Era su profesión. Tenía una habilidad extraordinaria como taxidermista. Todos los cazadores de la región de Tuxla, Yugoslavia, le traían sus presas cazadas: osos, venados, zorros, para que Vaxco Chulyak las embalsamara.
Un día su hijo Ludwig, de ocho años de edad, murió ahogado. Cuando le trajeron el cuerpo, Vaxco no quiso enterrarlo, así que embalsamó el cuerpo inerte de su hijo. «Hace tres años perdí a mi amada esposa —explicó Vaxco—. Ahora se me muere este hijo, único recuerdo de aquella querida mujer. No quiero dejar de verlo. Cada día lo miraré y conversaré con él, hasta que yo muera.»
He aquí una historia tierna y patética. Vaxco pierde primero a su amada esposa. Pero le queda su pequeño hijo, en el que condensa todo su cariño y toda su felicidad. Por una de esas desgracias incomprensibles, el niño muere ahogado, y Vaxco hace lo que sabe hacer para mantener a su hijo consigo.
Bueno es conservar el recuerdo de los seres amados. Es algo propio del ser humano. Los animales, en cambio, por lo general recuerdan a lo sumo unos momentos el familiar muerto, porque no tienen corazón sensible ni alma pensante. Por lo tanto, no derraman lágrimas por el amigo, el padre, la madre, o el hermano que se ha ido.
Pero el hombre no es como el animal. En su condición de ser humano, tiene alma, tiene conciencia, tiene sentimientos, tiene memoria y tiene noción de Dios. Esto es lo que le da esperanza de otra vida.
El primer paso de la civilización se dio cuando los seres humanos comenzaron a enterrar a sus difuntos. El segundo paso se dio cuando decidieron conservar algún recuerdo de ellos, aunque fuera una flecha, una lanza, y posteriormente una fotografía. Y aunque algunos reprocharon a Vaxco Chulyak el haber embalsamado a su hijo, era para él un recuerdo. Ciertamente el dolor y los sentimientos de un hombre merecen ser respetados.
Sin embargo, mil veces mejor que cualquier recuerdo de nuestros seres queridos, con todo y lo importantes que son, es la seguridad que podemos tener de verlos vivos y en persona otra vez, es decir, la esperanza viva de reunirnos un día con ellos en el cielo.
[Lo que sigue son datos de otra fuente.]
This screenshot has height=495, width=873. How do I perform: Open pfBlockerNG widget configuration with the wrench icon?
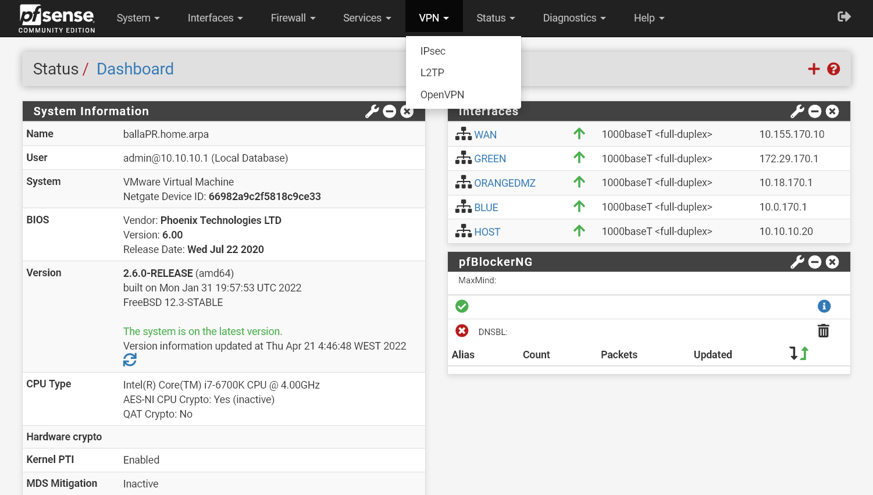(796, 262)
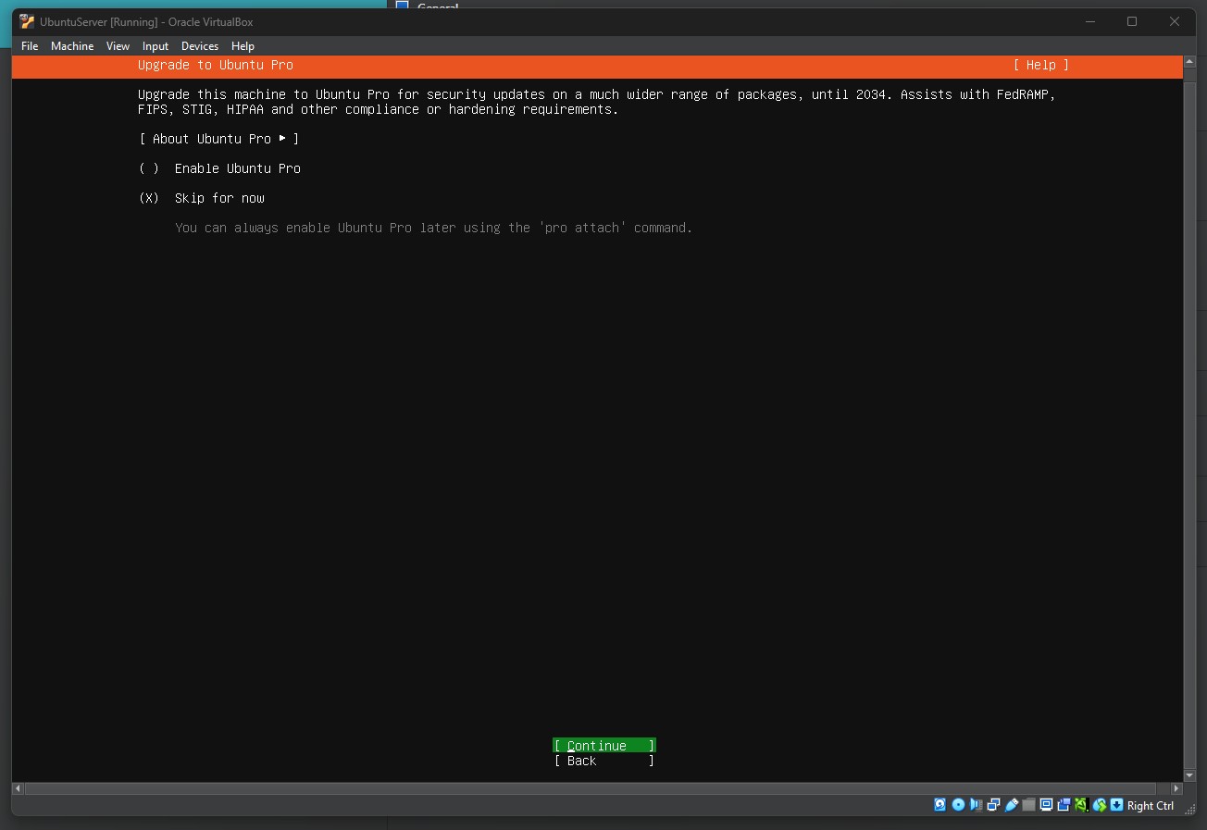Click the network adapters status icon
The width and height of the screenshot is (1207, 830).
pyautogui.click(x=993, y=805)
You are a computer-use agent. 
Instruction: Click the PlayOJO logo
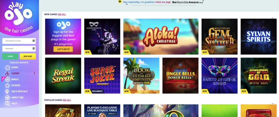[x=18, y=17]
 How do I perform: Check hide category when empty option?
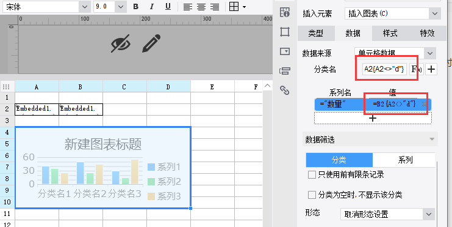tap(312, 195)
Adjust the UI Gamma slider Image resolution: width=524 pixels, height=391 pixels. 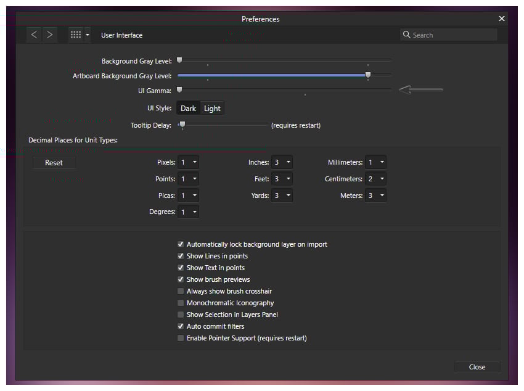coord(179,89)
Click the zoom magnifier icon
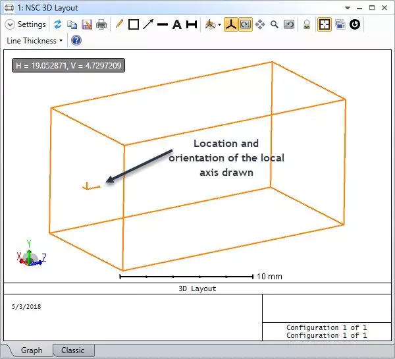Image resolution: width=395 pixels, height=359 pixels. [274, 24]
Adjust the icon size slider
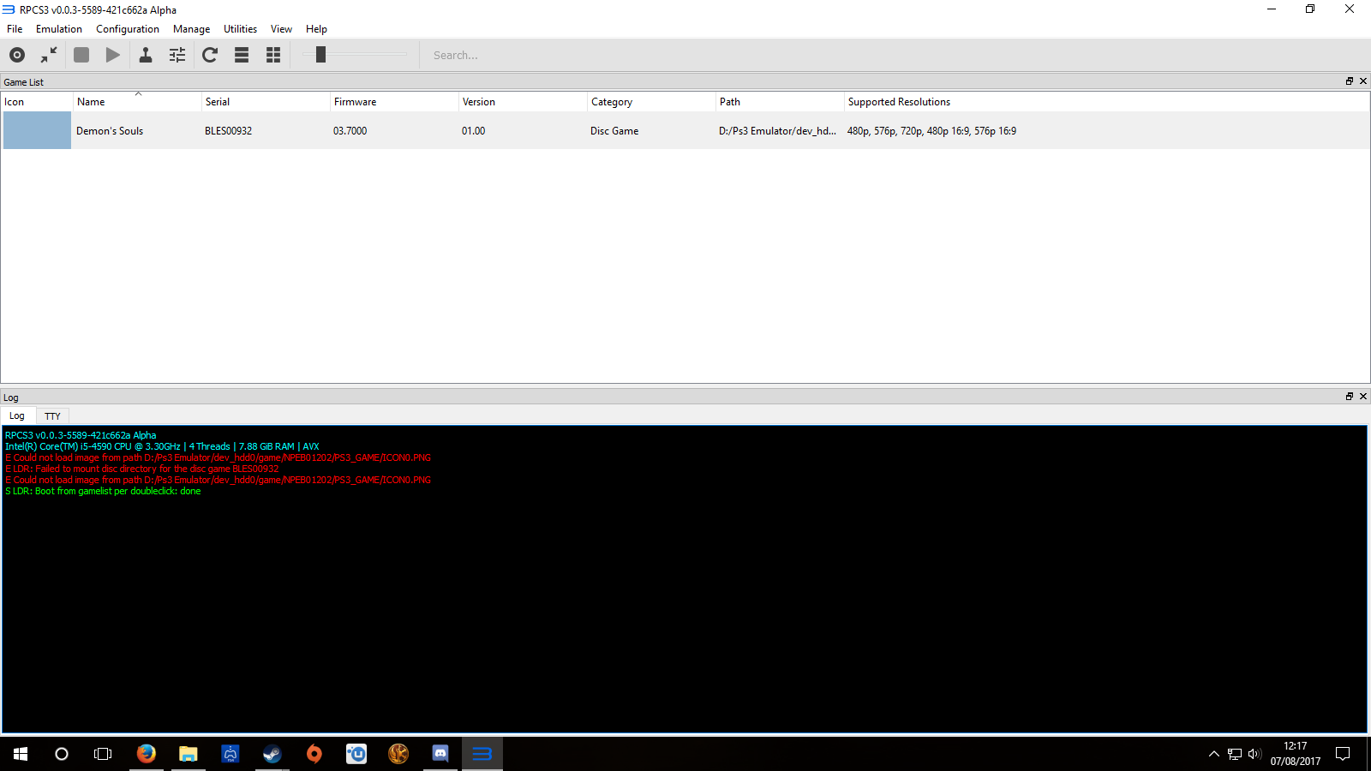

Esa esperanza es tan viva y tan cierta como lo es la salida del sol todas las mañanas. Jesucristo, que venció el sepulcro y la muerte, quiere dárnosla. Para recibirla, basta con que aceptemos a Cristo como nuestro Señor y Salvador. Los que le hemos pedido que sea el dueño de nuestra vida tenemos la seguridad de que veremos a nuestros seres queridos algún día. Más vale que todos aseguremos esa esperanza, haciendo de Cristo el Señor de nuestra vida.